El rigor de la batalla es tan extremo y es tan denso el polvo, que la sed le
ahoga. Exclama: “Tengo sed”. Ahora, ciertamente, está a punto de ser derrotado…
Esperen un momento; vean aquellos montones; todos esos han caído bajo Su brazo,
y en cuanto a los demás, no les tengan miedo. El enemigo sólo se está
apresurando a su propia destrucción. En vano son su furia y su ira, pues vean,
la última fila está atacando y la batalla de los tiempos casi llega a su
término. Por fin la oscuridad queda dispersada. Escuchen cómo da voces el
conquistador diciendo: “Consumado es”. ¿Y dónde están ahora Sus enemigos? Todos
ellos están muertos. ¡Allí queda el rey de los terrores, atravesado de un lado
a otro por uno de sus propios dardos! ¡Allí yace Satanás con su cabeza toda
sangrante y rota! ¡Por allá se arrastra la serpiente con su lomo quebrado,
retorciéndose en espantosa miseria! ¡En cuanto al pecado, es despedazado y
esparcido a los vientos del cielo! “Consumado
es”, clama el conquistador al venir de Bosra con vestidos rojos, “He pisado
yo solo el lagar… los pisé con mi ira… y su sangre salpicó mis vestidos”.
Y ahora procede a repartir los despojos.
Hacemos una pausa aquí para comentar que
cuando se reparten despojos esa es una señal segura de que la batalla está
completamente ganada. El enemigo no permitirá nunca que se repartan despojos
entre los conquistadores en tanto que le quede alguna fuerza. Podemos deducir de
nuestro texto, con toda seguridad, que Jesucristo de una vez por todas ha
puesto en completa fuga y ha derrotado enteramente a todos Sus enemigos al
punto que han huido, o de lo contrario no habría repartido despojos.
Y ahora, ¿qué significa esta expresión de
que Cristo reparte los despojos? Yo entiendo que
quiere decir, antes que nada, que desarmó
a todos Sus enemigos. Satanás vino contra Cristo; él tenía en su mano una
espada aguda llamada
Entiendo que este es el primer
significado de repartir los despojos: un total desarme
del adversario.

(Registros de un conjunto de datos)
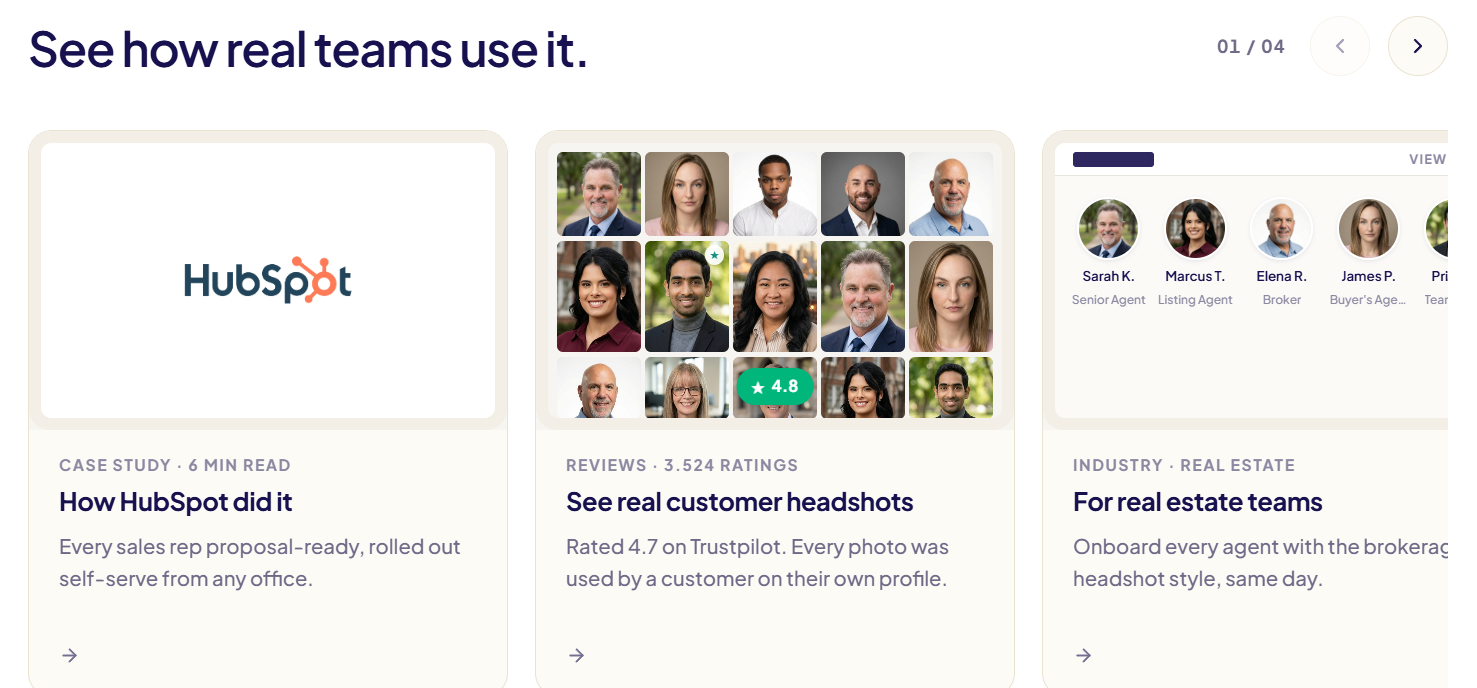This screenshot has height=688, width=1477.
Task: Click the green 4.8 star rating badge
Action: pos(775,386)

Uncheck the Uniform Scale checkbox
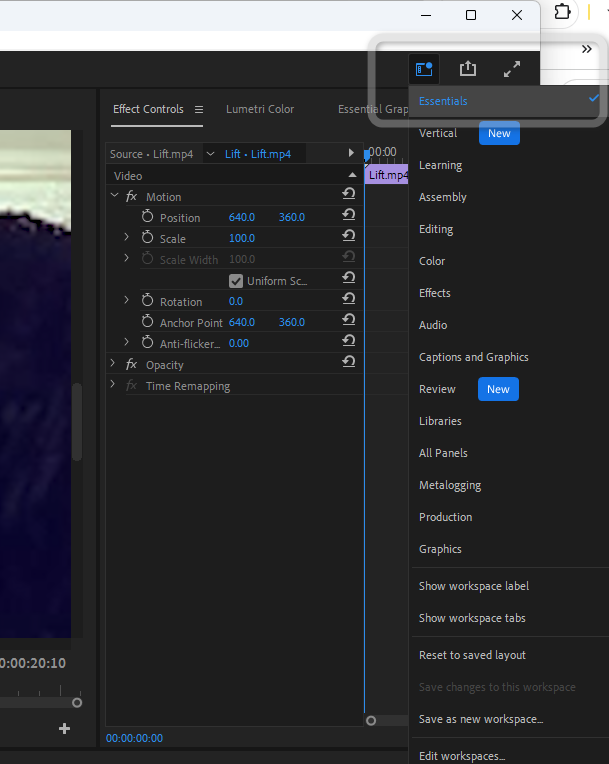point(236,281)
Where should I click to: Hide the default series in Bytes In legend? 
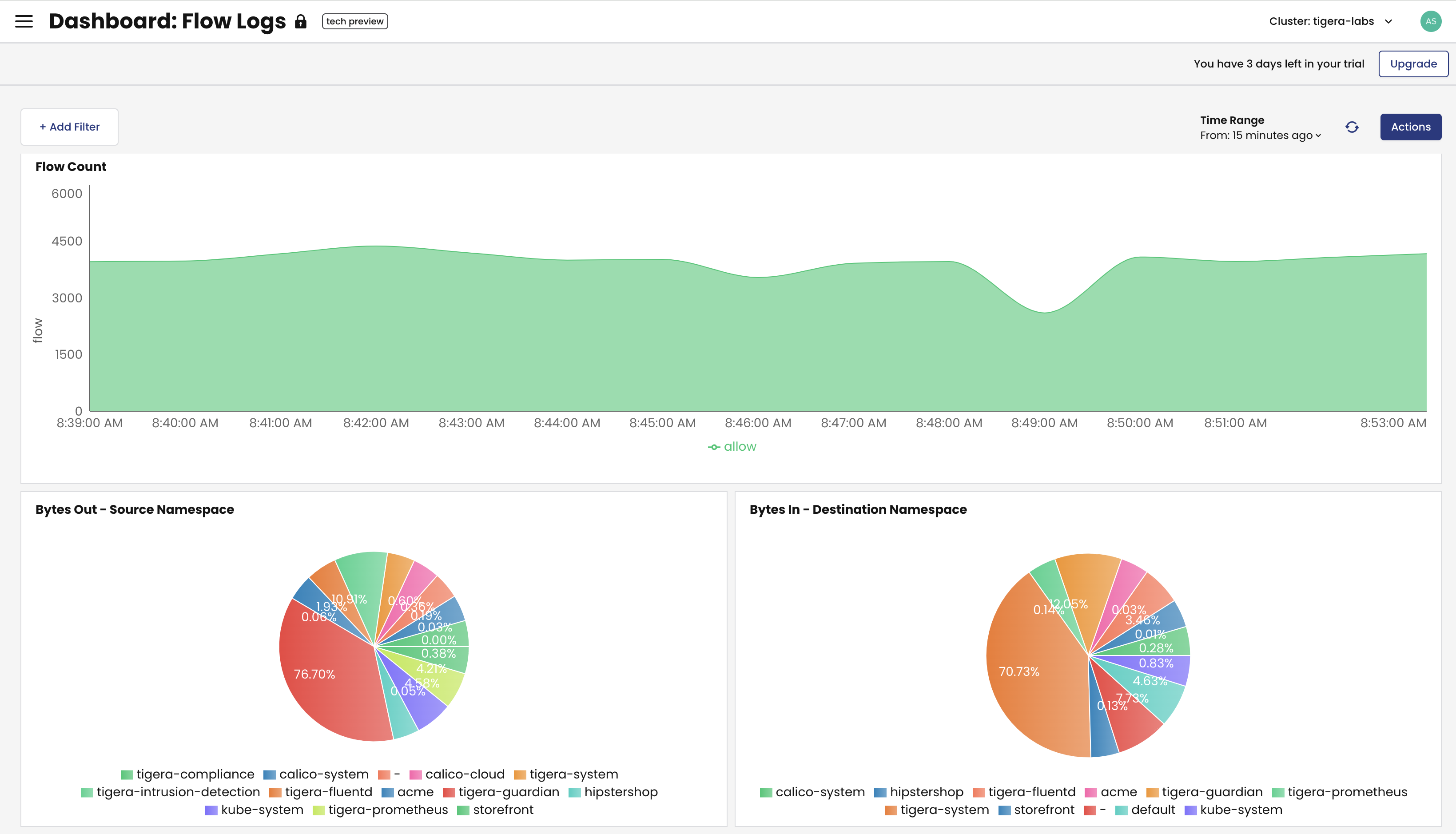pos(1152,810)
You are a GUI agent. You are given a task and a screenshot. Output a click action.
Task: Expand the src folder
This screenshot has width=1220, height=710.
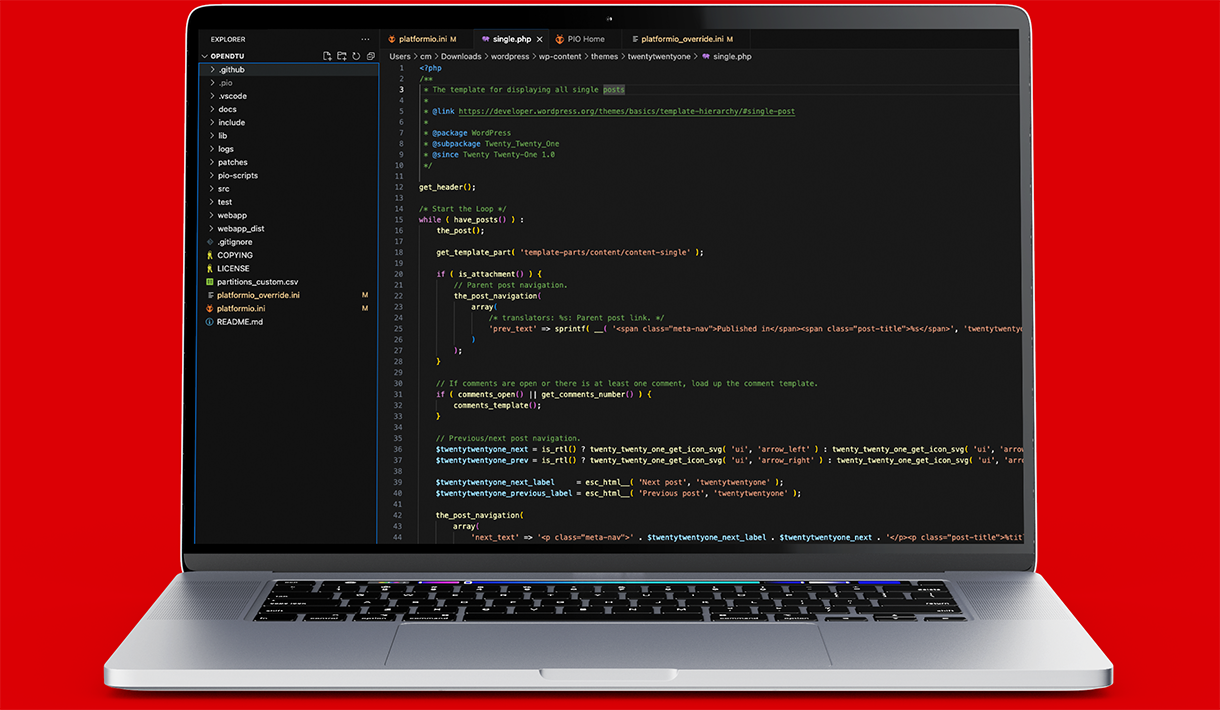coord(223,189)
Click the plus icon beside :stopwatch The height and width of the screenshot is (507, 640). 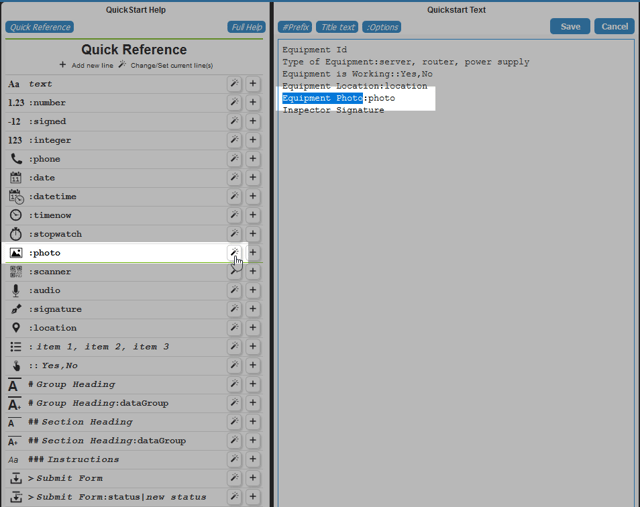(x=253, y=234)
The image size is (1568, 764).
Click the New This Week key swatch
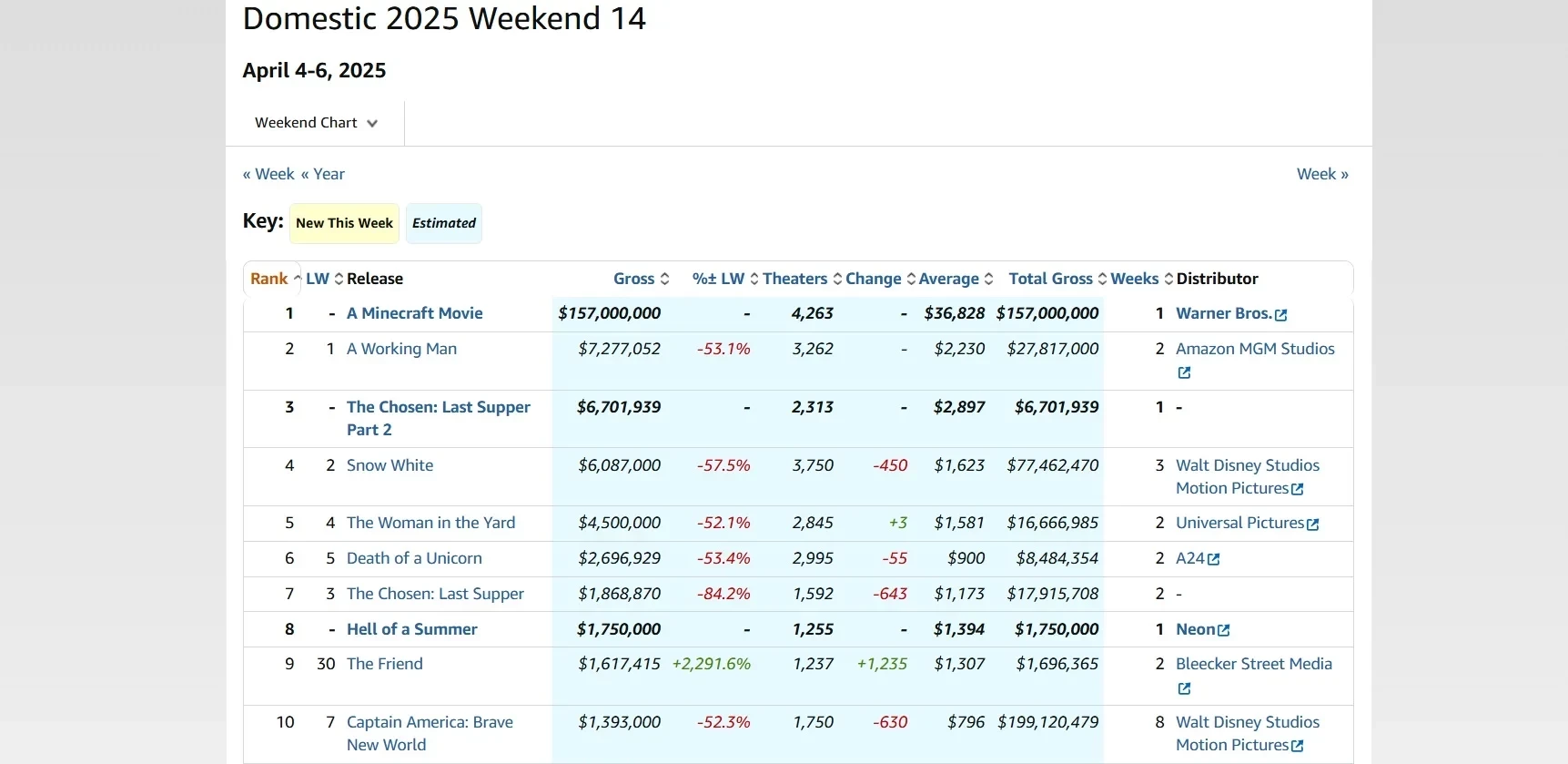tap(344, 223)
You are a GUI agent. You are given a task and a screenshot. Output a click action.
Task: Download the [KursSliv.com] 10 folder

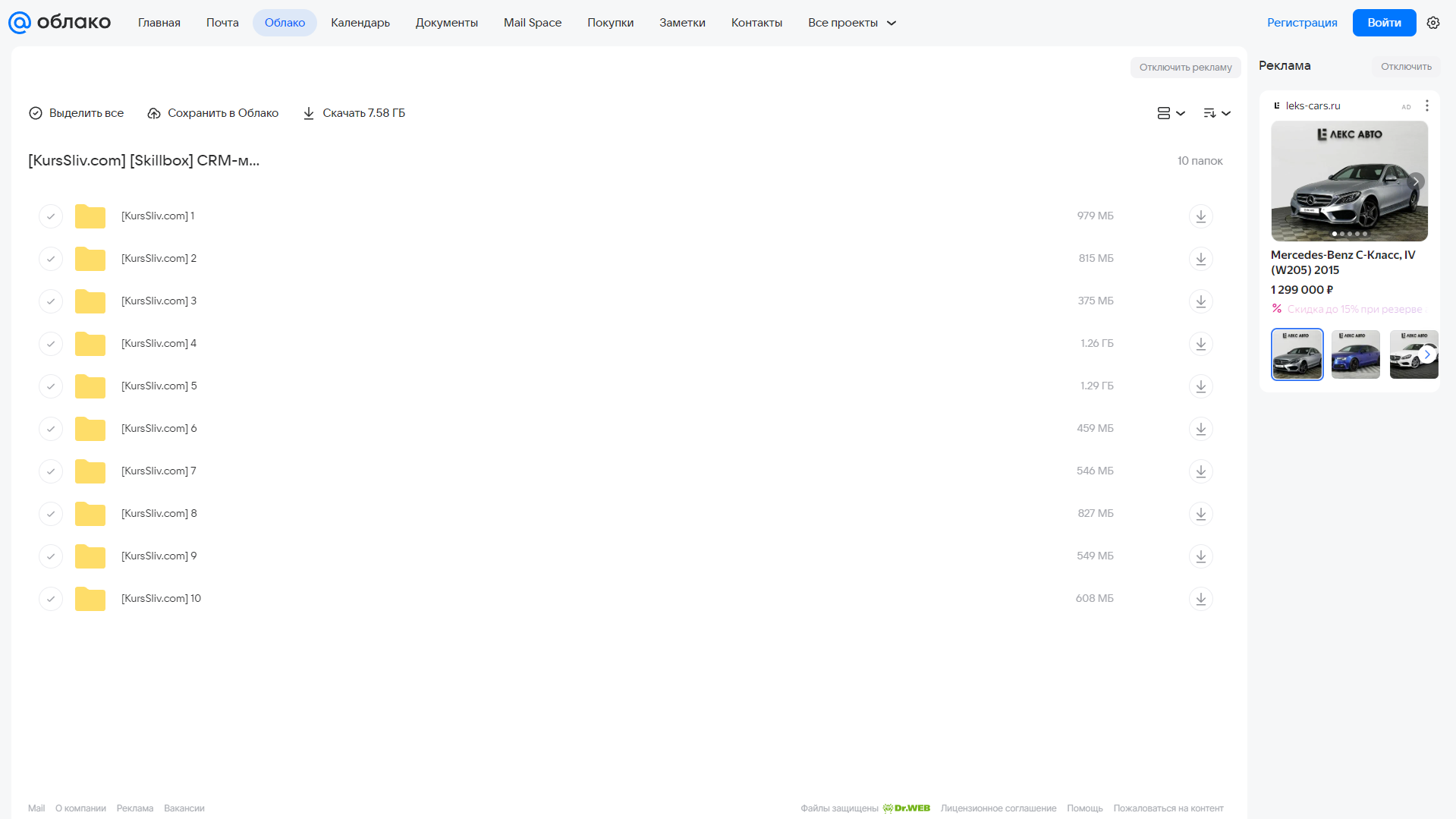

# QUÉ HACER:
- A) Edita el texto sobre el reparto de los despojos comenzando en "Hacemos una pausa" y continuando hasta "habría repartido despojos.", con "despojos" sustituido por "botín".
- B) Según el texto sobre el reparto de los despojos, ¿cuál es el primer significado de repartir los despojos?
- C) Prolonga el texto sobre el reparto de los despojos a partir de su última frase.

# LAS RESPUESTAS:
- A)
Hacemos una pausa aquí para comentar que
cuando se reparten botín esa es una señal segura de que la batalla está
completamente ganada. El enemigo no permitirá nunca que se repartan botín
entre los conquistadores en tanto que le quede alguna fuerza. Podemos deducir de
nuestro texto, con toda seguridad, que Jesucristo de una vez por todas ha
puesto en completa fuga y ha derrotado enteramente a todos Sus enemigos al
punto que han huido, o de lo contrario no habría repartido botín.

- B) Un total desarme del adversario.

- C)
A continuación, cuando los vencedores
reparten despojos no sólo se llevan las armas sino todos los tesoros que
pertenecen a sus enemigos. Desmantelan sus fortalezas y saquean todos sus
pertrechos para que en el futuro no sean capaces de renovar el ataque. Cristo
ha hecho lo propio con todos Sus enemigos. El viejo Satanás nos había despojado
de todas nuestras posesiones. Satanás anexó el paraíso a sus territorios.
Satanás había tomado todo el gozo y la felicidad y la paz del hombre, no para
disfrutarlos él mismo, sino que le deleitaba hundirnos en la pobreza y en la
condenación. Ahora todas nuestras herencias perdidas fueron recuperadas por
Cristo. El Paraíso es nuestro y Cristo nos ha devuelto mucho más que todo el
gozo y felicidad que Adán tenía. ¡Oh, ladrón de nuestra raza, cómo eres
despojado y llevado cautivo! ¿Tú despojaste a Adán de sus riquezas? ¡El segundo
Adán te las ha arrebatado! ¡Cómo fue cortado y quebrado el martillo de toda la
tierra y el destruidor ha sido destruido! Ahora el necesitado será recordado, y
nuevamente los mansos heredarán la tierra. “Se repartirá entonces botín de
muchos despojos; los cojos arrebatarán el botín”.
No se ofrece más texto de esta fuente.